Understanding Cluster Key
The cluster key is a data object for tables in Databend. It explicitly tells Databend how to divide and group rows of a table into the storage partitions rather than using the data ingestion order.
A table's cluster key is usually one or more columns or expressions. If you define a cluster key for a table, Databend reorganizes your data based on the cluster key and stores similar rows into the same or adjacent storage partitions.
The benefit of defining a cluster key is optimizing the query performance. The cluster key acts as a link between the metadata in the Databend's Meta Service Layer and the storage partitions. After the cluster key is defined for a table, the table's metadata implements a key-value-like list that shows the correspondences between the column or expression values and their storage partitions. When a query comes, Databend can quickly locate the storage partition by the metadata and fetch the results. To make this work, the cluster key you set must match the way how you filter the data in queries. For example, if you're most likely to query a table that holds all the employees' profile information by their first names, set the cluster keys to the first name column.
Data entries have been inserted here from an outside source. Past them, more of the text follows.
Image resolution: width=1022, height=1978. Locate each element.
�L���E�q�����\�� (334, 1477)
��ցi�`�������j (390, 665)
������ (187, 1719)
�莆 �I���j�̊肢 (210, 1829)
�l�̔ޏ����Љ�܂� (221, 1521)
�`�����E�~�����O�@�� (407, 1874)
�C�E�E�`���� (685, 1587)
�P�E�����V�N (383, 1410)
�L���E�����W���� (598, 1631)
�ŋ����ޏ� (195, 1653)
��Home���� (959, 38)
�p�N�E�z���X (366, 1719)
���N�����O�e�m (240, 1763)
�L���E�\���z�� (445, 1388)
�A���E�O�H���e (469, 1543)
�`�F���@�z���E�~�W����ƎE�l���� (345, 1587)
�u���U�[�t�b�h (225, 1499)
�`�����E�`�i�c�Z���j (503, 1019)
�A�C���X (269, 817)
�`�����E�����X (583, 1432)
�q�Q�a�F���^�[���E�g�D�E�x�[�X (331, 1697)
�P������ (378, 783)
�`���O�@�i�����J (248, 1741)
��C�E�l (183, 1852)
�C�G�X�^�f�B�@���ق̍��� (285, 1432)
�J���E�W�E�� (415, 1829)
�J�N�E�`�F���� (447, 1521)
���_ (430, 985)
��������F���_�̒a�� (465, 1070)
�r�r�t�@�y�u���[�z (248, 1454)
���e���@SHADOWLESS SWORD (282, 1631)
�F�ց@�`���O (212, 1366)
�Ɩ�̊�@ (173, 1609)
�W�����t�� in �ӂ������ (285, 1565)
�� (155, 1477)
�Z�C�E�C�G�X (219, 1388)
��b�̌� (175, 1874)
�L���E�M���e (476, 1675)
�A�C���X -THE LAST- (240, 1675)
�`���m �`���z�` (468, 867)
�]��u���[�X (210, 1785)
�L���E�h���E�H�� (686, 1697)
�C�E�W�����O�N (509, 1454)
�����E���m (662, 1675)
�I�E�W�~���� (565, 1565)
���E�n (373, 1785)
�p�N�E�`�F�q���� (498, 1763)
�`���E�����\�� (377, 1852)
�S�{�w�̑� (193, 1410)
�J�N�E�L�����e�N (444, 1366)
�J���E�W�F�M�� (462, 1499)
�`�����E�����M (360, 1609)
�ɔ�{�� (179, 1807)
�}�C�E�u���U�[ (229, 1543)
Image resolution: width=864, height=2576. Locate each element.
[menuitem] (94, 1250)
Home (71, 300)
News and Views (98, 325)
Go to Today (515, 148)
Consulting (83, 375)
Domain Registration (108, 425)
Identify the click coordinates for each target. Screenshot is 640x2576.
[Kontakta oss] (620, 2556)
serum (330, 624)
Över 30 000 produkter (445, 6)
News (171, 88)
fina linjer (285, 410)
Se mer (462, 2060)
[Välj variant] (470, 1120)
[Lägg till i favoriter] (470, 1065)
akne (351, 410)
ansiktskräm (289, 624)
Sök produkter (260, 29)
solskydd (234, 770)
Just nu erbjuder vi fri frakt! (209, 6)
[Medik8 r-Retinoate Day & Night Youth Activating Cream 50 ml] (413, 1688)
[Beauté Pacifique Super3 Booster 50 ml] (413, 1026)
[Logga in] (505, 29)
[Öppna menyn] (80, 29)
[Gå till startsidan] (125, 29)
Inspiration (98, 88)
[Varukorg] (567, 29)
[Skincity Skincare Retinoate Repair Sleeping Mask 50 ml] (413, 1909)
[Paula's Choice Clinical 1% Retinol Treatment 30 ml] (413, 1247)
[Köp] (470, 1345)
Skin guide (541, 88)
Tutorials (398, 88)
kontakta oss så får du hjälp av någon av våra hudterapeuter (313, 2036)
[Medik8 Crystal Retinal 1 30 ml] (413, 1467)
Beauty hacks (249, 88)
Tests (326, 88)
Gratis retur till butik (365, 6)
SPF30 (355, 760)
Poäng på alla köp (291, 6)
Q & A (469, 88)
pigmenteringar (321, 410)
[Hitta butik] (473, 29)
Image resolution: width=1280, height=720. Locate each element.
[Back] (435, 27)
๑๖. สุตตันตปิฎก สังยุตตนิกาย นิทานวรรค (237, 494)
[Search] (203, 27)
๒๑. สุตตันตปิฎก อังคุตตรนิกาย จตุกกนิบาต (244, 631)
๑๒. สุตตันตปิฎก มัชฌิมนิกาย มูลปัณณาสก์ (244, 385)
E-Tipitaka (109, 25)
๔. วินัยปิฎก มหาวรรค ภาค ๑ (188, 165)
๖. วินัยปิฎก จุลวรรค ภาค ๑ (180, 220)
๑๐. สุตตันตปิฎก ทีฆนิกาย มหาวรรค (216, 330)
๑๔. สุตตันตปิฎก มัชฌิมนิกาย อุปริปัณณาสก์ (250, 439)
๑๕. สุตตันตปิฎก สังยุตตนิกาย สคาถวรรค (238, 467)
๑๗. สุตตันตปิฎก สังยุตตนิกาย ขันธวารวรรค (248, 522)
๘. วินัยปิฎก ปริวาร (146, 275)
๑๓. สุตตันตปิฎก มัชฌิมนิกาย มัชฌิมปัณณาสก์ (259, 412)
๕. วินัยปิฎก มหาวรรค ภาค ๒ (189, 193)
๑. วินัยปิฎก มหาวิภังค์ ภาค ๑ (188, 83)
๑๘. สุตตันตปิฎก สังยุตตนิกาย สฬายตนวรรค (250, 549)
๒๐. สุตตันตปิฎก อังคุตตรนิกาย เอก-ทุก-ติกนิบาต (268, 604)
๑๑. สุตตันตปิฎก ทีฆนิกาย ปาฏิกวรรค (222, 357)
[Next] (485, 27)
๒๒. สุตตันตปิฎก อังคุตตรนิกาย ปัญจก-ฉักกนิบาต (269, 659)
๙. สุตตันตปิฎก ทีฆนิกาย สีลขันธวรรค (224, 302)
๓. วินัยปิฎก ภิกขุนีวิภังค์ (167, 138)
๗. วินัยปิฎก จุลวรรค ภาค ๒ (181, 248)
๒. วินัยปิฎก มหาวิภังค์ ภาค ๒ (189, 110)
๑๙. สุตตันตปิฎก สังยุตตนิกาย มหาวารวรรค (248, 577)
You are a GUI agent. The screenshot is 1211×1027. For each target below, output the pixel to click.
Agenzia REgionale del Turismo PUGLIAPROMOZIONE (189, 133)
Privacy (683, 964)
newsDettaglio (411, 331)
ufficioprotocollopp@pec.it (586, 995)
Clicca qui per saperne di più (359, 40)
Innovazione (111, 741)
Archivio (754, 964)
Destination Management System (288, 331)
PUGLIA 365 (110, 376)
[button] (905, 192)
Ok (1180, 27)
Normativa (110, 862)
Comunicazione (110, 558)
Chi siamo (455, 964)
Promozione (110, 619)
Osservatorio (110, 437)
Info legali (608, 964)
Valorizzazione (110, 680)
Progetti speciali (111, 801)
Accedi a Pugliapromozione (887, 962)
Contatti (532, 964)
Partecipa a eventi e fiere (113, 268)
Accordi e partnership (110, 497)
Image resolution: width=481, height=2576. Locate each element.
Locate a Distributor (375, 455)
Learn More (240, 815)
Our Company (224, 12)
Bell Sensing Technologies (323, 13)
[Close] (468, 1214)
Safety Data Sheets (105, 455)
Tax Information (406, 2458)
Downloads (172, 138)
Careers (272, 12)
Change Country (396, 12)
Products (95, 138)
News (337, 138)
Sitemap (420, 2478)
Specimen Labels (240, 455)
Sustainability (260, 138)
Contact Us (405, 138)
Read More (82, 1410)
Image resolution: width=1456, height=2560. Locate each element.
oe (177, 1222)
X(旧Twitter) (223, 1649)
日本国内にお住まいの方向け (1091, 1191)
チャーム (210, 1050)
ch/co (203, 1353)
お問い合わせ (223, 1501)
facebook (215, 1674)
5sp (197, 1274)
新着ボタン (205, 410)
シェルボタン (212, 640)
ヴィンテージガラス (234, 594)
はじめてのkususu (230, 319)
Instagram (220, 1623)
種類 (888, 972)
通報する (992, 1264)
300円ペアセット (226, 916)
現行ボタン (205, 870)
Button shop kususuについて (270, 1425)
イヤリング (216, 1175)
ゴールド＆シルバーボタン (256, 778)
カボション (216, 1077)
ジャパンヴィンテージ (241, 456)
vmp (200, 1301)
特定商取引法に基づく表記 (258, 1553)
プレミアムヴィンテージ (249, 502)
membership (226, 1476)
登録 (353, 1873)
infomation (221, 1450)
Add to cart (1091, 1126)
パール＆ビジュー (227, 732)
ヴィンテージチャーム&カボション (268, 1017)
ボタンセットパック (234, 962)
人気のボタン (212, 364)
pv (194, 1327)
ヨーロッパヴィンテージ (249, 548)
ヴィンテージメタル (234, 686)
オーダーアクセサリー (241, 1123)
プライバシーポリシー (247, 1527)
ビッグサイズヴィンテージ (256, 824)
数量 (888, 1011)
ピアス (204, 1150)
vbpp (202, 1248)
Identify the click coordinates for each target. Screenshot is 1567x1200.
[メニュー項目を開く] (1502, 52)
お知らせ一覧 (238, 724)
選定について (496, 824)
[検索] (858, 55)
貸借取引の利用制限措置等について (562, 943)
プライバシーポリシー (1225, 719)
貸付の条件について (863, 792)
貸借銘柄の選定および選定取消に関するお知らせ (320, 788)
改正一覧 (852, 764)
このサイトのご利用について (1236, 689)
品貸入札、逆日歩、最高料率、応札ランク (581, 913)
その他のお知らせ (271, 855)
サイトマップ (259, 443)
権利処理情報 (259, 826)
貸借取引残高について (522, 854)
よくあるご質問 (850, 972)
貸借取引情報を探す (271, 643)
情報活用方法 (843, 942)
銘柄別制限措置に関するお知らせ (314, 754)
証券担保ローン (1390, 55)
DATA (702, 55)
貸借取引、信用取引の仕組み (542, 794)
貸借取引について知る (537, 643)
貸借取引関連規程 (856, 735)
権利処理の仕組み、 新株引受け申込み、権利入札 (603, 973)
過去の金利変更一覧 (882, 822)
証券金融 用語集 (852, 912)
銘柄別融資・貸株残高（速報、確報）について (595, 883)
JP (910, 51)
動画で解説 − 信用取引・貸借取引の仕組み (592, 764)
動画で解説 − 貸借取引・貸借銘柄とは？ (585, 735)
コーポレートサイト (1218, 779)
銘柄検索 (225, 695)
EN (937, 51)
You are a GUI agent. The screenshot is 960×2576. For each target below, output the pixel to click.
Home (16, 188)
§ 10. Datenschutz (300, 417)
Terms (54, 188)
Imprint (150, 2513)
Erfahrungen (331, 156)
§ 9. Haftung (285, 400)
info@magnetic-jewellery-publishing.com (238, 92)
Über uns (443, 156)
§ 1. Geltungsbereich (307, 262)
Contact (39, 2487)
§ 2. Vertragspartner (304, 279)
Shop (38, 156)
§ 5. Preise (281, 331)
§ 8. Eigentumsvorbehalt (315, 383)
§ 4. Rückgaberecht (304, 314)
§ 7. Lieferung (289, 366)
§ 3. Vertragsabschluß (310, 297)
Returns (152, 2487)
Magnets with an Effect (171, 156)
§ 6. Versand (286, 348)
In Databend, you SET CLUSTER KEY when you create a table, and you can ALTER CLUSTER KEY if necessary. A fully-clustered table might become chaotic if it continues to have ingestion or Data Manipulation Language operations (such as INSERT, UPDATE, DELETE), you will need to RECLUSTER TABLE to fix the chaos.
It's important to note that, most of the time you don't need to set the cluster key. Clustering or re-clustering a table consumes time and your credits if you're in Databend Cloud. Databend recommends setting cluster keys for large tables with slow query issues.